Sauerland: In vielen Gebäuden steckt Asbest
Veröffentlicht: Dienstag, 14.11.2023 00:00
Die Gewerkschaft IG Bauen-Agrar-Umwelt warnt bei Sanierungen vor Asbest. Tonnen von Baumaterial mit Asbest steckten im HSK in Altbauten.
Die Gewerkschaft IG Bauen-Agrar-Umwelt warnt vor Asbest in vielen Gebäuden bei uns im HSK. Bei Sanierungen würde der Baustoff beim Einatmen der Fasern zur Gefahr. Jahrzehnte später könnten Lungen-, Bauchfell- oder Kehlkopfkrebs die Folge sein. Zum Komplett-Schutz bei einer Sanierung gehöre daher eine FFP3-Atemschutzmaske, ein Overall, Schutzbrille und Handschuhe. Von 1950 bis 1989 kamen Asbest-Baustoffe intensiv zum Einsatz. In der Zeit wurden im HSK 40.000 Wohnhäuser mit 74.100 Wohnungen neu gebaut. Die Gewerkschaft fordert einen Schadstoff-Gebäudepass mit unterschiedlichen Gefahrenstufen für die jeweilige Asbest-Belastung eines Gebäudes.

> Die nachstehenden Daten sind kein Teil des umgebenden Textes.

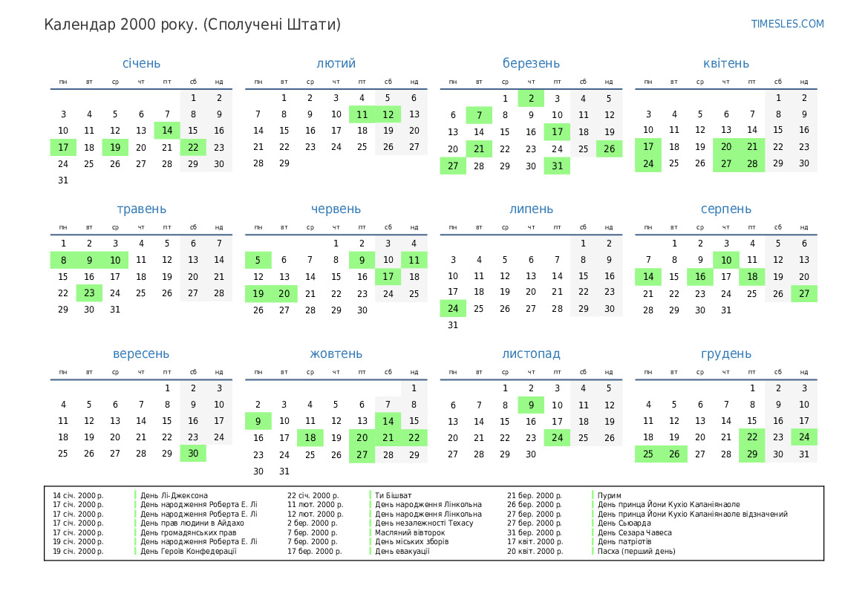
Task: Select the Ти Бішват holiday entry
Action: click(393, 495)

Friedhelm Kreft von der IG Bauen-Agrar-Umwelt (IG BAU): „In den vier ‚Asbest-Jahrzehnten‘ wurden im Hochsauerlandkreis rund 40.000 Wohnhäuser mit 74.100 Wohnungen neu gebaut. Das sind immerhin 55 Prozent aller Wohngebäude, die es heute im Kreis gibt. Dazu kommen noch Gewerbegebäude, Garagen, Ställe und Scheunen in der Landwirtschaft."
Situationsanalyse Asbest
Der Bezirksvorsitzende der IG BAU Westfalen Mitte-Süd verweist dabei auf die „Situationsanalyse Asbest“, die die Bau-Gewerkschaft beim Pestel-Institut (Hannover) in Auftrag gegeben hat. „Asbest ist ein krebserregender Stoff. Wer in einem asbestbelasteten Haus wohnt, muss sich trotzdem erst einmal keine Sorgen machen. Erst bei Sanierungsarbeiten wird es kritisch. Dann kann Asbest freigesetzt und damit zu einem ernsten Problem werden“, sagt Friedhelm Kreft. Er warnt vor einer „unsichtbaren Gefahr“, wenn Altbauten zu Baustellen werden.

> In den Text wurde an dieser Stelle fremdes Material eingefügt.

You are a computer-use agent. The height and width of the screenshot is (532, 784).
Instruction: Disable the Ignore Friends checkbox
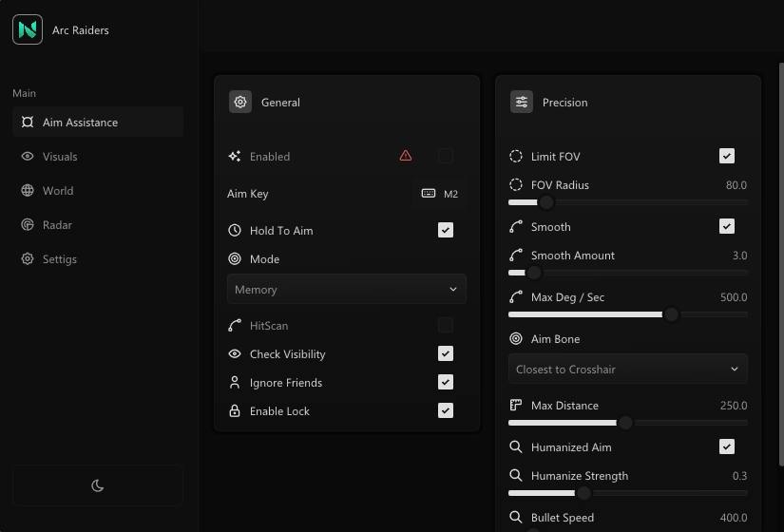[446, 382]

Tonnen Asbest in alten Gebäuden
Altbauten im Hochsauerlandkreis sind ein tonnenschweres Asbest-Lager, heißt es. Die krebserregende Mineralfaser steckten in vielen Baustoffen. Die ‚Asbest-Fallen‘ lauerten überall: Asbest ist oft im Putz und sogar in Spachtelmassen und Fliesenklebern. Vor allem aber im Asbest-Zement. Daraus wurden vorwiegend Rohre, Fassadenverkleidungen und Dacheindeckungen gemacht. Eternit war typisch für den Westen, Baufanit für den Osten, sagt Friedhelm Kreft. Ein großes Problem sei Spritz-Asbest. Vor allem Aufzugsschächte sowie Schächte mit Versorgungs- und Entsorgungsleitungen wurden früher intensiv mit Spritzasbest verkleidet, heißt es.
Maßnahmepaket
Die IG BAU will der drohenden „Asbest-Welle“ auf dem Bau jetzt mit einem Maßnahmenpaket entgegentreten. Die Bau-Gewerkschaft hat dazu eine bundesweite „Asbest-Charta“ mit zentralen Forderungen für mehr Schutz vor Asbest vorgelegt. Der 5-Punkte-Katalog kann bei der IG BAU Westfalen Mitte-Süd angefordert werden: hamm@igbau.de.
Friedhelm Kreft fordert einen Schadstoff-Gebäudepass mit unterschiedlichen Gefahrenstufen für die jeweilige Asbest-Belastung eines Gebäudes. Jeder müsse wissen, auf was er sich einlässt, wenn er Fliesen abschlägt, Wände einreißt oder Fassaden saniert. Er plädiert außerdem für eine staatliche Sanierungsprämie. Dazu müsse der Bund ein KfW-Förderprogramm „Asbest-Sanierung“ schaffen. Die Gewerkschaft fordert eine intensive Asbest-Aufklärung: „Bauarbeiter und Heimwerker müssen wissen, wie der optimale Schutz vor Asbest aussieht. Und das muss den Menschen in der Sprache gesagt werden, die sie verstehen – den ausländischen Beschäftigten also auch in ihrer Muttersprache“, so Friedhelm Kreft.
Hintergrund:
Die Dimension und damit auch die Gefahr, die vom Asbest ausgehe, sei gewaltig: Insgesamt sind nach Angaben des Pestel-Instituts von 1950 bis 1990 bundesweit rund 4,35 Millionen Tonnen Asbest (Ost- und Westdeutschland) importiert worden. Daraus seien rund 3.500 Produkte hergestellt worden – die meisten davon für den Baubereich: Knapp 44 Millionen Tonnen asbestbelastetes Baumaterial steckten bundesweit im Gebäudebestand. In den vergangenen zehn Jahren sind nach Angaben der IG BAU 3.376 Versicherte der Berufsgenossenschaft der Bauwirtschaft (BG BAU) an den Folgen einer asbestbedingten Berufserkrankung gestorben – 320 Baubeschäftigte in 2022.